The judgment entered on the crime of stalking is reversed. Judgment shall be entered for the defendant on the stalking count. The convictions of violating a restraining order are affirmed.
So ordered.
NOTES
[1] We need not consider the defendant's other arguments in his appeal following guilty verdicts in a District Court jury session on one count charging a violation of the stalking law and three counts charging violations of a restraining order. We transferred the defendant's appeal to this court on our own motion. None of his arguments bears on the defendant's three convictions of violating a restraining order. Those convictions, therefore, stand. The defendant received concurrent sentences on those three convictions and on the stalking conviction.
[2] The defendant has not included these motions in his record appendix. The Commonwealth has provided them in its supplemental appendix.
The motion alleging facial vagueness does not state which portion of G.L.c. 265, § 43, is unconstitutionally vague. Stalking can be committed either by following or by harassing a person. There is no argument here that the "following" aspect of the crime presents a vagueness problem.
[3] Section 43 (d) states: "For the purposes of this section, "harasses" means a knowing and willful pattern of conduct or series of acts over a period of time directed at a specific person, which seriously alarms or annoys the person. Said conduct must be such as would cause a reasonable person to suffer substantial emotional distress."
[4] Although the judge quoted from § 43 (a) and § 43 (d) in his jury charge, he did not charge the jury on the effect of the relationship of the two subsections. The defendant did not, however, object to the judge's instructions.
[5] If the proof of the crime of stalking is based on the defendant's following another person, that would have to be charged separately, using the word "repeatedly." If the crime is aggravated because it is committed in violation of an order, judgment, or injunction listed in § 43 (b), that also would have to be charged separately.
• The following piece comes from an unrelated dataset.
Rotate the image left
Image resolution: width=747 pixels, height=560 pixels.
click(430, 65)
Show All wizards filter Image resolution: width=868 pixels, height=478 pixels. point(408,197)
[6] There is authority in different contexts that "repeated" or "repeatedly" means simply more than once. See Todd Shipyards Corp. v. Secretary of Labor, 586 F.2d 683, 686-687 (9th Cir.1978); Konrad v. Alaska, 763 P.2d 1369, 1379 (Alaska Ct. App. 1988); South Dakota v. Diede, 319 N.W.2d 818, 821 (S.D. 1982). Cf. Kneeland v. Emerton, 280 Mass. 371, 381-382 (1932). Other authority states that "repeatedly" means more than twice. See Bethlehem Steel Corp. v. Occupational Safety and Health Review Comm'n, 540 F.2d 157, 162 (3d Cir.1976). The answer, of course, often depends on the context in which the word is used.